# MERRA-2 Daily Processing Pipeline

This notebook processes MERRA-2 hourly data day-by-day for the US Lower 48 states.

## What this does:
1. Loops through dates from 1984-01-01 to 2025-12-31
2. For each day:
   - Checks if file already exists (skips if yes)
   - Downloads MERRA-2 M2T1NXSLV data
   - Extracts US Lower 48 region
   - Calculates 2m temperature (°C) and VPD (kPa)
   - Saves to `daily_data/merra2_us_YYYYMMDD.nc`

## Output:
- **Location**: `research/daily_data/`
- **Format**: NetCDF files named `merra2_us_YYYYMMDD.nc`
- **Variables**: T2M (°C), VPD (kPa)
- **Temporal**: Hourly data (24 timesteps per day)
- **Spatial**: US Lower 48 (~0.625° x 0.5° resolution)

_GIVEN MATERIAL_
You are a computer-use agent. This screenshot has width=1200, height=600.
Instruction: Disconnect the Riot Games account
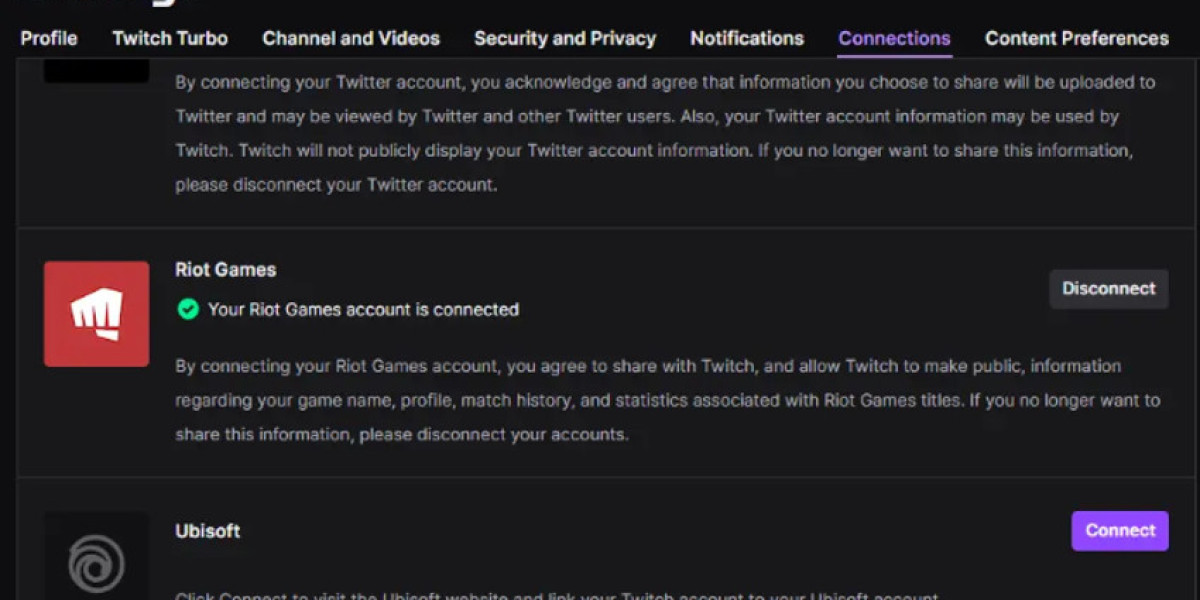1108,288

_INSTRUCTION_
Answer these questions about the MERRA-2 pipeline description:
1. Which dates does the pipeline loop through?
2. In what file format is the output saved?
3. How many timesteps per day does the output hold?
The listing plays no part in what comes next.

_COMPLETED EXERCISE_
1. From 1984-01-01 to 2025-12-31.
2. NetCDF.
3. 24 timesteps.